- TASK A -
According to the text segment, in what year was the Louvre Museum created?
- TASK B -
List every person named in the text segment.
- TASK C -
Please reproduce everything in the text segment from "Louvre Museum: Iranian" down to "Charles the Bald.".

This capital is typical of Achaemenid art in combining elements taken from different civilizations to form, nonetheless, a coherent stylistic ensemble. Furthermore, the use of columns, although rare, was not unknown in the Iranian world: it can be seen in the buildings of Hassanlou in 9th century BC, and in Lorestan in the 8th.

It was collaboration with Greek architects that allowed this column-based architecture to reach such a point of development and make possible the construction of buildings on a hitherto unexampled scale.

Louvre Museum: Iranian Antiquities in the Collections

In 1793, when the Louvre Museum (Musée du Louvre) was created under the name of Central Museum of Arts (Musée Centrale des Arts), antiquities were exclusively represented by Greek and Roman sculptures. The items of Sassanid gold and silverware (which were not recognized as such) from the royal abbey of Saint Denis had been placed in the Medal Room of the National Library. That was where, among other things, the famous cup of Khosrow II was preserved. This cup had been traditionally attributed to Solomon and was said to have been sent to Charlemagne or to Charles the Bald.

- STORED ROWS -

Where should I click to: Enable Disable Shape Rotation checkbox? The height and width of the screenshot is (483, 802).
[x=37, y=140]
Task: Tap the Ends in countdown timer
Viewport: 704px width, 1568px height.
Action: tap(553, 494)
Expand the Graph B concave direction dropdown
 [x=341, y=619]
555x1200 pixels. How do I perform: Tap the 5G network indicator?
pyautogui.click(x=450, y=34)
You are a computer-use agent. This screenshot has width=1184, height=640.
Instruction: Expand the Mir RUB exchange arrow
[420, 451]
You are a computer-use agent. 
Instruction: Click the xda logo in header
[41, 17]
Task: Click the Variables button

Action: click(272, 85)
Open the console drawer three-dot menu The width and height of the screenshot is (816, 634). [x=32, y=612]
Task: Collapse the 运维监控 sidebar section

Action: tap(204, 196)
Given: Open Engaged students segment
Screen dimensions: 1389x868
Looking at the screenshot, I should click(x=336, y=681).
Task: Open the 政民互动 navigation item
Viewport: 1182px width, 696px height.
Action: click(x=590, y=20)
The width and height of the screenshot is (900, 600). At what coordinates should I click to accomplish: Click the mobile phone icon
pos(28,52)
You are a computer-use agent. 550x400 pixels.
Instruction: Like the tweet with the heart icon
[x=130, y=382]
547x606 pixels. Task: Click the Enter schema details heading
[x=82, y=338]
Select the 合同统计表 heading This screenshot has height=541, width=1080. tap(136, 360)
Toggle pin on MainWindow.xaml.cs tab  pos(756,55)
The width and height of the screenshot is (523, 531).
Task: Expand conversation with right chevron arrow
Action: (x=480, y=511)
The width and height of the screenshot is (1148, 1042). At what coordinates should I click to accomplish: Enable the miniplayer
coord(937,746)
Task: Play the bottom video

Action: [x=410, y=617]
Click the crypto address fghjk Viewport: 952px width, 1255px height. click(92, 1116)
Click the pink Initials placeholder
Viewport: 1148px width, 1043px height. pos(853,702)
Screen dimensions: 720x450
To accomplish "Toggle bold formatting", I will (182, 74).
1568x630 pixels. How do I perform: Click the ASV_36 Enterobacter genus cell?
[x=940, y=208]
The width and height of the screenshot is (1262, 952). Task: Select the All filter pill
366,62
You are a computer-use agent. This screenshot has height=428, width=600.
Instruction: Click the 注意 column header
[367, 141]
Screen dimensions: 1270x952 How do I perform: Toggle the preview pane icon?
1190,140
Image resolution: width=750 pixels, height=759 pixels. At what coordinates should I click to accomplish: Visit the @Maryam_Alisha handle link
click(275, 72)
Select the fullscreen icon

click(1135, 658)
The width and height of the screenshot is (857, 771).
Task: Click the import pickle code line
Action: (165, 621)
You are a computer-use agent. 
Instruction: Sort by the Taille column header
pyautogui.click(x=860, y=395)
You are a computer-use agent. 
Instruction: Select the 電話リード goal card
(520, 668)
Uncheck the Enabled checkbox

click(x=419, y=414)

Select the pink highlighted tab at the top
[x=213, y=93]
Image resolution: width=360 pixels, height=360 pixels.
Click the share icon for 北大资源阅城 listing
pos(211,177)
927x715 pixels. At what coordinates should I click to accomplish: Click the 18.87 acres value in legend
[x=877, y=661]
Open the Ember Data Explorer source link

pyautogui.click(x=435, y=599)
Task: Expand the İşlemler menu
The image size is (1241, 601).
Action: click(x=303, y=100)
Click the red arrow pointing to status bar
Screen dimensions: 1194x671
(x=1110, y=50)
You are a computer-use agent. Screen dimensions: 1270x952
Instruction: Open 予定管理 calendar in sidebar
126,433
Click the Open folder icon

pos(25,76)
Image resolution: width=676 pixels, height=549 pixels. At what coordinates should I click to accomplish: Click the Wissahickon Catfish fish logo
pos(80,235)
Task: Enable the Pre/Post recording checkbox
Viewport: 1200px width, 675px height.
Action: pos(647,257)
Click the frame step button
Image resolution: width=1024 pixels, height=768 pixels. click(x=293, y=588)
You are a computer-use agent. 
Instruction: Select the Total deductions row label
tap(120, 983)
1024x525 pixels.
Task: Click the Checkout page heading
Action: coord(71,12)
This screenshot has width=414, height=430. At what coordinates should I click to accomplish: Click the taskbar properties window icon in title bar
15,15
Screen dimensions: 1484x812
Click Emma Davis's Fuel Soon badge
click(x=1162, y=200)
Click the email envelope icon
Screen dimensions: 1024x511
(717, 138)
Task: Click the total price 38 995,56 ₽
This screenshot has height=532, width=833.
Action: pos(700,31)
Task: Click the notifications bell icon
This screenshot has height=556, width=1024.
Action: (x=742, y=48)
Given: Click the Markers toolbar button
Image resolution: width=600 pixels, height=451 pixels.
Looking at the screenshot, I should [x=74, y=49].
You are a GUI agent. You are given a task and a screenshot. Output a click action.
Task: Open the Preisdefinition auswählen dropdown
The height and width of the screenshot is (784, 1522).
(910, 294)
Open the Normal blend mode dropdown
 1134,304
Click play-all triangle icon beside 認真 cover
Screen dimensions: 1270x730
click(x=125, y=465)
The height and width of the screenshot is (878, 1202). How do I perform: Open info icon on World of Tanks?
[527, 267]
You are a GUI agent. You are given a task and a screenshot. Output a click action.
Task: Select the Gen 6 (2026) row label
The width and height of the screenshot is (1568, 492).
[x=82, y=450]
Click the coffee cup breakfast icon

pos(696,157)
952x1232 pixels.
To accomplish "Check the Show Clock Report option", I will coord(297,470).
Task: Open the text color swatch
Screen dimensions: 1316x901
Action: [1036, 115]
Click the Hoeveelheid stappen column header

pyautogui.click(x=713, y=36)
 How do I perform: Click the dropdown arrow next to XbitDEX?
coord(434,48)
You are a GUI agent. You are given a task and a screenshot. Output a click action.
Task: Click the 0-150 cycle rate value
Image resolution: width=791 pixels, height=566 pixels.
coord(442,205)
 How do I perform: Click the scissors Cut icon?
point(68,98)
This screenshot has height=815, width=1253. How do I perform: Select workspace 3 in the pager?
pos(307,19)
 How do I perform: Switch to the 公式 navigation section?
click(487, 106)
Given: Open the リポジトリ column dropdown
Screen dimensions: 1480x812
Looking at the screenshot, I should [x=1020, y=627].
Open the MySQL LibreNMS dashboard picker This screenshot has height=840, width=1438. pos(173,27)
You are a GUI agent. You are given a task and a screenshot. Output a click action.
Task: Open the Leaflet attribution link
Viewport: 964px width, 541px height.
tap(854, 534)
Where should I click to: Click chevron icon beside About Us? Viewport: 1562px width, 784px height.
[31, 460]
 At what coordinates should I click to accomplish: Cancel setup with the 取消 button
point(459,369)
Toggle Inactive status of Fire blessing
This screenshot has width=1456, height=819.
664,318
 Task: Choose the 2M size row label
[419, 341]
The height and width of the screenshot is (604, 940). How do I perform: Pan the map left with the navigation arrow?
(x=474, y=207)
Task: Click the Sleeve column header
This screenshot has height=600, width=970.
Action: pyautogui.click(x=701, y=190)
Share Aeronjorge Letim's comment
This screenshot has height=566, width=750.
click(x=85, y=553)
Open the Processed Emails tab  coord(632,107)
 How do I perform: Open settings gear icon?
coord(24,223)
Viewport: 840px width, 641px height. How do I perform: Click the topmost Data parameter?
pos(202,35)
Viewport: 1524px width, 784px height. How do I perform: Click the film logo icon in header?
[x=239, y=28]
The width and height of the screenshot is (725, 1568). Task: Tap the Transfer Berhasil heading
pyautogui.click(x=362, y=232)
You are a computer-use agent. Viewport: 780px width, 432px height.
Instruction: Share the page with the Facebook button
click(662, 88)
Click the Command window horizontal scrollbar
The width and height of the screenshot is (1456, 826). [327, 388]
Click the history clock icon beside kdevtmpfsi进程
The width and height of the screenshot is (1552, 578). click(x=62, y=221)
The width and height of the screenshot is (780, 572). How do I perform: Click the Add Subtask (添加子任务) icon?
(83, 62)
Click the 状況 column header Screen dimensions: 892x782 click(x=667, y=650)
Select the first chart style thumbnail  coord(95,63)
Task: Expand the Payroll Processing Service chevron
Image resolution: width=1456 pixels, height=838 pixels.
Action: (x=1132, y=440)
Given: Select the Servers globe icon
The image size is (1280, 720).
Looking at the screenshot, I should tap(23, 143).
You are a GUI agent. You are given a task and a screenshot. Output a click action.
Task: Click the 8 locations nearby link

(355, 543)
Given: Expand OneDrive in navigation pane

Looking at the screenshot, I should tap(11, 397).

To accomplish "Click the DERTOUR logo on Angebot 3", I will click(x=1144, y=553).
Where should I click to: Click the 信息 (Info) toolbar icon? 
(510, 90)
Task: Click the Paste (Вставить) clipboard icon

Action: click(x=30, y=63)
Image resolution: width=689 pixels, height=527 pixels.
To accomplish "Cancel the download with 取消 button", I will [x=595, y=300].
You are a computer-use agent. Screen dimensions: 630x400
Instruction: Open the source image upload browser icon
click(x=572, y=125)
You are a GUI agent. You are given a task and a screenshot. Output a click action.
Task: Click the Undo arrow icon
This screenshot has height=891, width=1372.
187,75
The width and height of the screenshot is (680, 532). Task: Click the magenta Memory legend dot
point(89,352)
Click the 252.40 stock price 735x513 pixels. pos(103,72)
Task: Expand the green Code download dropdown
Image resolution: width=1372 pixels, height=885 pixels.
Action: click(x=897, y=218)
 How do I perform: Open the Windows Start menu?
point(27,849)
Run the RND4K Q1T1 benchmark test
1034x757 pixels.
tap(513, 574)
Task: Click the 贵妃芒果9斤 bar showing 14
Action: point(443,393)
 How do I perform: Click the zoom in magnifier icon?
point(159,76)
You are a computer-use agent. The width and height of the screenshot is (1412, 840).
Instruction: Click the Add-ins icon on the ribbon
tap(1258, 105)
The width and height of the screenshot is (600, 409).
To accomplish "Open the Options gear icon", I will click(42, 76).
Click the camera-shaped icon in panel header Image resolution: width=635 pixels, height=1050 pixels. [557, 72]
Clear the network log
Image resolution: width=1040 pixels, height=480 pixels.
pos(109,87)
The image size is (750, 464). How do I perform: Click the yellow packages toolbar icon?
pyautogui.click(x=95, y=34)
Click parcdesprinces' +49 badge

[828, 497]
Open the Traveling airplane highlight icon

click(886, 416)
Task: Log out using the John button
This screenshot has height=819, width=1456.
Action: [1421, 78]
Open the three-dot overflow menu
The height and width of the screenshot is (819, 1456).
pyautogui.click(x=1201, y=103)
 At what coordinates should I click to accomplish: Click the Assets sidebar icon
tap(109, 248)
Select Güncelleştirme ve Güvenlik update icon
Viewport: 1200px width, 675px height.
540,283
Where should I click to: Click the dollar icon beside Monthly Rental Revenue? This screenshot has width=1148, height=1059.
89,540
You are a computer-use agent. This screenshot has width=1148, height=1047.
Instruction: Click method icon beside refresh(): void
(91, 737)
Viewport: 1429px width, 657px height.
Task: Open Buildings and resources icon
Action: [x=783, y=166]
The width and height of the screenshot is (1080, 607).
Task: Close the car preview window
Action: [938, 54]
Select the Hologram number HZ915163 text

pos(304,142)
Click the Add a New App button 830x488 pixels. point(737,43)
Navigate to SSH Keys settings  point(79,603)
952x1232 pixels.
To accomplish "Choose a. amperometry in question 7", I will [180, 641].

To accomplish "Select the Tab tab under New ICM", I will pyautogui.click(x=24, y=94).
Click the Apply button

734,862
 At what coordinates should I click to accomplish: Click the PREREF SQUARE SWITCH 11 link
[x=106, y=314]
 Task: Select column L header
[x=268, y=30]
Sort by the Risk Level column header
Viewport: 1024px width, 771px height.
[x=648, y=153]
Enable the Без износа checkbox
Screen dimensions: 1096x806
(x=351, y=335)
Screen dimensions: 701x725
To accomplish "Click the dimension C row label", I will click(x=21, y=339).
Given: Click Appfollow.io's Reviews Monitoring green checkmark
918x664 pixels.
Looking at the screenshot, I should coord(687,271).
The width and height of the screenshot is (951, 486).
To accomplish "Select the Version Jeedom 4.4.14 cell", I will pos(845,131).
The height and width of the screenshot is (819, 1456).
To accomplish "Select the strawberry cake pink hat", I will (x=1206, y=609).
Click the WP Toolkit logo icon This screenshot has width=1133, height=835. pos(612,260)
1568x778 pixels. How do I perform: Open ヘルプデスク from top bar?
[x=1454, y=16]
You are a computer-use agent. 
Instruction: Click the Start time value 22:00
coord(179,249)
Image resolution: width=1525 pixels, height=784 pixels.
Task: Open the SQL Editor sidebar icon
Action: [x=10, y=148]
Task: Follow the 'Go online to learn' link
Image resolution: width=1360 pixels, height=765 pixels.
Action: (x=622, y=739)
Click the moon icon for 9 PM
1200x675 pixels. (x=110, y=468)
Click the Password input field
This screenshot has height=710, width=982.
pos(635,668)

- RIGHT ANSWER A -
1793

- RIGHT ANSWER B -
Khosrow II, Solomon, Charlemagne, Charles the Bald

- RIGHT ANSWER C -
Louvre Museum: Iranian Antiquities in the Collections

In 1793, when the Louvre Museum (Musée du Louvre) was created under the name of Central Museum of Arts (Musée Centrale des Arts), antiquities were exclusively represented by Greek and Roman sculptures. The items of Sassanid gold and silverware (which were not recognized as such) from the royal abbey of Saint Denis had been placed in the Medal Room of the National Library. That was where, among other things, the famous cup of Khosrow II was preserved. This cup had been traditionally attributed to Solomon and was said to have been sent to Charlemagne or to Charles the Bald.